- [Aim of the exercise]: Copy every entry below, exactly and in full.

+++ Extracted records

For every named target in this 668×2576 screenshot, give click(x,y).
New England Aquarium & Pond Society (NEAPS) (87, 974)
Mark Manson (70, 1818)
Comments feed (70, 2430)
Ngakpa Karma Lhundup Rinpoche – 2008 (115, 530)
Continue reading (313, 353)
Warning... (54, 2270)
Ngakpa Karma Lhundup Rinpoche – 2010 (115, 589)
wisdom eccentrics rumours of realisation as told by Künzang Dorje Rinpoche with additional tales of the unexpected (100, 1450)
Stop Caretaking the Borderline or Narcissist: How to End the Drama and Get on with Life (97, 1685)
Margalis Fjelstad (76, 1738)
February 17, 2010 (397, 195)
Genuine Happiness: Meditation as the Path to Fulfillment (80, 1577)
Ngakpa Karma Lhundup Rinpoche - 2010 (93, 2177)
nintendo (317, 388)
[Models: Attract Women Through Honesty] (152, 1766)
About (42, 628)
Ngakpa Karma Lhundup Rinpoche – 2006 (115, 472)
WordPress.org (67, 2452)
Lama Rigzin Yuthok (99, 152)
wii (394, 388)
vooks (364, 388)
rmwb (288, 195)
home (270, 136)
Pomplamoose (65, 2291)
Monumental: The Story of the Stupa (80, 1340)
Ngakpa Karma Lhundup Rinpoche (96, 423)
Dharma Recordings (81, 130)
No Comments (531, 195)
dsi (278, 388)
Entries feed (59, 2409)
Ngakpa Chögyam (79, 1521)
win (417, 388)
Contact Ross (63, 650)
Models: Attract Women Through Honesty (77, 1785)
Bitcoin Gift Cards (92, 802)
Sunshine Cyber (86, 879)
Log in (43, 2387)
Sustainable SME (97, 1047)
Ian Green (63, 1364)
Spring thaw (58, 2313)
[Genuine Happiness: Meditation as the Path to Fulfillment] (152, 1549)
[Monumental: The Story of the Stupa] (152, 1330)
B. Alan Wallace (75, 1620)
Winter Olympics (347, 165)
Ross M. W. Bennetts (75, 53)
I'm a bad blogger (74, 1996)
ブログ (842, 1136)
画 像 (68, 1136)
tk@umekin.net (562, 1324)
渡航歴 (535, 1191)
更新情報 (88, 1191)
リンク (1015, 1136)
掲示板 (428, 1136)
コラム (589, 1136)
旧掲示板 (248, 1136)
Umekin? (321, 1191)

++++++

- [Worked solution]:
For every named target in this 668×2576 screenshot, give click(x,y).
New England Aquarium & Pond Society (NEAPS) (87, 974)
Mark Manson (70, 1818)
Comments feed (70, 2430)
Ngakpa Karma Lhundup Rinpoche – 2008 (115, 530)
Continue reading (313, 353)
Warning... (54, 2270)
Ngakpa Karma Lhundup Rinpoche – 2010 (115, 589)
wisdom eccentrics rumours of realisation as told by Künzang Dorje Rinpoche with additional tales of the unexpected (100, 1450)
Stop Caretaking the Borderline or Narcissist: How to End the Drama and Get on with Life (97, 1685)
Margalis Fjelstad (76, 1738)
February 17, 2010 (397, 195)
Genuine Happiness: Meditation as the Path to Fulfillment (80, 1577)
Ngakpa Karma Lhundup Rinpoche - 2010 (93, 2177)
nintendo (317, 388)
[Models: Attract Women Through Honesty] (152, 1766)
About (42, 628)
Ngakpa Karma Lhundup Rinpoche – 2006 (115, 472)
WordPress.org (67, 2452)
Lama Rigzin Yuthok (99, 152)
wii (394, 388)
vooks (364, 388)
rmwb (288, 195)
home (270, 136)
Pomplamoose (65, 2291)
Monumental: The Story of the Stupa (80, 1340)
Ngakpa Karma Lhundup Rinpoche (96, 423)
Dharma Recordings (81, 130)
No Comments (531, 195)
dsi (278, 388)
Entries feed (59, 2409)
Ngakpa Chögyam (79, 1521)
win (417, 388)
Contact Ross (63, 650)
Models: Attract Women Through Honesty (77, 1785)
Bitcoin Gift Cards (92, 802)
Sunshine Cyber (86, 879)
Log in (43, 2387)
Sustainable SME (97, 1047)
Ian Green (63, 1364)
Spring thaw (58, 2313)
[Genuine Happiness: Meditation as the Path to Fulfillment] (152, 1549)
[Monumental: The Story of the Stupa] (152, 1330)
B. Alan Wallace (75, 1620)
Winter Olympics (347, 165)
Ross M. W. Bennetts (75, 53)
I'm a bad blogger (74, 1996)
ブログ (842, 1136)
画 像 (68, 1136)
tk@umekin.net (562, 1324)
渡航歴 (535, 1191)
更新情報 (88, 1191)
リンク (1015, 1136)
掲示板 (428, 1136)
コラム (589, 1136)
旧掲示板 (248, 1136)
Umekin? (321, 1191)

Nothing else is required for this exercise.